唯一無二のスタイルで活動をつづける写真家の天野裕氏さん。 今回、初の大規模な個展を開催すると聞き、 渋谷・MIYASHITA PARK内にあるギャラリー〈SAI〉を訪ねた。
これまでに、日本各地を旅しながら、1対1で自作の写真集を閲覧してもらう「鋭漂」という形態の活動をつづけてきた、写真家の天野裕氏さん。
福岡県北九州市出身の天野さんは、30歳頃より写真を撮り始め、2009年に塩竈フォトフェスティバルで大賞を受賞したことで注目を集めるようになった。当時から、撮影機材はカメラ付きの携帯電話のみ。今もそのスタンスは変わらない。その理由を天野さんに尋ねると、「画面越しに撮影をするのではなくて、相手を直接見て(片手でスマホの)シャッターを押せるから」だという。写ればなんでもいいと、人のスマホを借りることもある。画質がいいとか、機能が十分だからとかそういった理由ではなく、天野さんにとって最良の相棒がスマホだったのだ。
当然、今回展示されている写真もすべてスマホで撮影したものだという。
身体の一部、紫煙の漂う室内、夜の街、包丁と錠剤、どこかの街の海、血が流れる頬……。
心がざわざわする。プリントして額装された写真は全部で28点。その写真の背景にある物語を推し量ることは難しいが、決して穏やかではない状況もありそうだ。でもなぜか、あたたかい感情が湧いてくる。
今回の展示会場である〈SAI〉は4つの部屋にわかれており、計300平米と都内でも屈指の広さを誇る。大規模な写真展は今回が初めてだというが、「鋭漂」のような1対1ではない展示という写真の見せ方について不安はなかったのだろうか。

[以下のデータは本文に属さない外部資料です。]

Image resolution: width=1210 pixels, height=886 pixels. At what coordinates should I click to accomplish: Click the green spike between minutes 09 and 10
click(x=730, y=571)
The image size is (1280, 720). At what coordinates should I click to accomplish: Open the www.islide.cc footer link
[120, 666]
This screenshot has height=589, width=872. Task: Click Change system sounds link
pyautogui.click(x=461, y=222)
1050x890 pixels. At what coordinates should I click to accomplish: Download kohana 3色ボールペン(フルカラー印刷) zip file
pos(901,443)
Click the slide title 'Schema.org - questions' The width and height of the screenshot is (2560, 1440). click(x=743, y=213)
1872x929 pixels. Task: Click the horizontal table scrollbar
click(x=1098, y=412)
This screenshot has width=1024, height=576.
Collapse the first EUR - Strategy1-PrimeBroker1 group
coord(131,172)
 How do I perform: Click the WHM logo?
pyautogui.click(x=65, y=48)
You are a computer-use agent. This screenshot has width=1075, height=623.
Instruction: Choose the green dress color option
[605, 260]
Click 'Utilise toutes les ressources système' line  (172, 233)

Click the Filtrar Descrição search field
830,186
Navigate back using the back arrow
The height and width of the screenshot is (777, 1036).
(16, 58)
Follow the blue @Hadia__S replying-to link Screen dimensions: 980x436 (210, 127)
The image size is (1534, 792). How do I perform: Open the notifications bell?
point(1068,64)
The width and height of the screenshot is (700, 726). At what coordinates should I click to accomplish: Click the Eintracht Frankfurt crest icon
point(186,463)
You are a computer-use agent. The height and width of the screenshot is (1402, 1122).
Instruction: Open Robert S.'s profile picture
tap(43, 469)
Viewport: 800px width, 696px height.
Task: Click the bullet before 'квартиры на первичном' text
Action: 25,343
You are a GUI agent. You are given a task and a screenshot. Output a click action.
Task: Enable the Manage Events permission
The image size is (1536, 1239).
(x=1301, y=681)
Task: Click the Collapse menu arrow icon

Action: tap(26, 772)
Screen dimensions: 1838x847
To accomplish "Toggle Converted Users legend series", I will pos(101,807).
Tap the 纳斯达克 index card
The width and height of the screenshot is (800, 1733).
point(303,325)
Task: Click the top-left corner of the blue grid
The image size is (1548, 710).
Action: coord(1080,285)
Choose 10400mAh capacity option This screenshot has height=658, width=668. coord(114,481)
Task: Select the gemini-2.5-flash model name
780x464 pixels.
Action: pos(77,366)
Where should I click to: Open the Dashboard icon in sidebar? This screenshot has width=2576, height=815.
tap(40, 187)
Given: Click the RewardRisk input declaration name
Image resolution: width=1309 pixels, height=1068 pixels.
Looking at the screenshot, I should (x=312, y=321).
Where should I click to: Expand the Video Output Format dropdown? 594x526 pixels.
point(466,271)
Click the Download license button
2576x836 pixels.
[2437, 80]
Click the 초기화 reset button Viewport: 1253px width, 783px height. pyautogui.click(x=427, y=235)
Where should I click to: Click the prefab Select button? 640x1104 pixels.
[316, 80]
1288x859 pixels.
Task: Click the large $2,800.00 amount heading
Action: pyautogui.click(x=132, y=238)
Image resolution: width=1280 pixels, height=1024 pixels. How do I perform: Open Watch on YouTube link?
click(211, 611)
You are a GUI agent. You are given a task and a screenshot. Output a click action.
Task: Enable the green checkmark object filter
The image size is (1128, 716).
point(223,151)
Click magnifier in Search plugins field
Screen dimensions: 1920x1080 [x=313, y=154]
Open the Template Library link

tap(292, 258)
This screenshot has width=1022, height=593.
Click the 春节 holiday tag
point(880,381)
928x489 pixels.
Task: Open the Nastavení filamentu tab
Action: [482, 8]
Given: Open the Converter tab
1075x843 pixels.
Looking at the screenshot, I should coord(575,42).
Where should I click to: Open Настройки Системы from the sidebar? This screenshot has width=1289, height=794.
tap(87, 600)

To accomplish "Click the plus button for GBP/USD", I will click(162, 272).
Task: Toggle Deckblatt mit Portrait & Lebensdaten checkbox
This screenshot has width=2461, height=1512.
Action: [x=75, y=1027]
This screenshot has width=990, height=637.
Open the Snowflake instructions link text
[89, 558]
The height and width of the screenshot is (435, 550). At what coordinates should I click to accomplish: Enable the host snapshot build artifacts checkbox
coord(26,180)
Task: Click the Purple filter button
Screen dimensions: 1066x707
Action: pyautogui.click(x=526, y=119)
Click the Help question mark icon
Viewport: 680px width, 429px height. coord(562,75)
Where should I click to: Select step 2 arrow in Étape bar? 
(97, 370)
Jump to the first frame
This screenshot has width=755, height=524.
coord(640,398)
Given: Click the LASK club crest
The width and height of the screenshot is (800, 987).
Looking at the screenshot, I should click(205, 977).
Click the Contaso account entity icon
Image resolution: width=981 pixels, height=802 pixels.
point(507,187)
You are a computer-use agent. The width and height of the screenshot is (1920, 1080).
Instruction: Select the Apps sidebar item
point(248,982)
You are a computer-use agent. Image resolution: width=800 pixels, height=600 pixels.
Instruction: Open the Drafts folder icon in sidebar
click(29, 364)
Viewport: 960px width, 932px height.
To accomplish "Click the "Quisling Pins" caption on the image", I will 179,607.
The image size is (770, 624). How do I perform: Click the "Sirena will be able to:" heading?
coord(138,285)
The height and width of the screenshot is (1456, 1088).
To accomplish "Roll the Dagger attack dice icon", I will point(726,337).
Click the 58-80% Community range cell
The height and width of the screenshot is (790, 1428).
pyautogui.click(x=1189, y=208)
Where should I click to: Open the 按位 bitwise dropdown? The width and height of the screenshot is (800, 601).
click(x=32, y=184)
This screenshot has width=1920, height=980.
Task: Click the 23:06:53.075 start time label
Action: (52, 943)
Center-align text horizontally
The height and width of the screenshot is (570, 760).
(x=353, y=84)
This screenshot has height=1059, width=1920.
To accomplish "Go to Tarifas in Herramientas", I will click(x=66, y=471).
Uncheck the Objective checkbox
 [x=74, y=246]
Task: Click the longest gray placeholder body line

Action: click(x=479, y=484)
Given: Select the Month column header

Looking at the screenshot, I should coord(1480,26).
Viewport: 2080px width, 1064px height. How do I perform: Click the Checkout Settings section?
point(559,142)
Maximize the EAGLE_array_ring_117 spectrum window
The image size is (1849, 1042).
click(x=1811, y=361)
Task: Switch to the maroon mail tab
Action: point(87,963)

「たとえば、どんな小説よりも誰かが誰かに向けたラブレターが一番届くと自分は思っていて、1対1で見せる行為でそれは伝わっているから、不安ではなかったですね。ただ自分がいないだけ。立ったリングが違う、そんな感じです」
展示会場のいちばん奥の空間は、毎日更新される。会期中ほぼ毎日ギャラリーに在廊する天野さんが、写真作品のコピーをガラス窓の壁面に貼っているからだ。「せっかく東京に滞在をしてここに通っているのだから、何かしようと。最終日まで完成しない展示になっています」
最後にのぞいてほしいのは、福岡県の大牟田にある天野さんの自宅の部屋を“持ってきた”一室だ。パーカーなどの衣類、CDや本や雑誌、玩具やぬいぐるみ(大好きなメロンパンナちゃんがあちこちに)が床に積み上がり、サッカーのユニフォーム(なんと、ブラジルでサッカー選手をしていたこともあるのだそう)が壁にかかる。雑然と置かれた個々の集積から、天野さんの感性の鋭さが垣間見える。
実は展示の内容が決まる前から、「あなたがここにいてほしい」というタイトルが決まっていたという。なぜこのタイトルにしたのか、天野さんに理由を尋ねると、まっすぐな目で返ってきた。
「 “ありがとう”と“ごめんなさい”と、この言葉が言えたら生きていける。小学生でもわかる意味にしたかった。そして、友人や恋人、人ではなくて風景でも、素直に自分のまわりに存在するものに対して湧いてくる感情です」
迷いのない言葉だった。心がざわざわしつつも、決して対峙するものを拒まない、その理由が少しわかった気がする。
初めての人も、写真集は見たことがあるという人も、日々更新されていく展示会場にぜひ足を運んでほしい。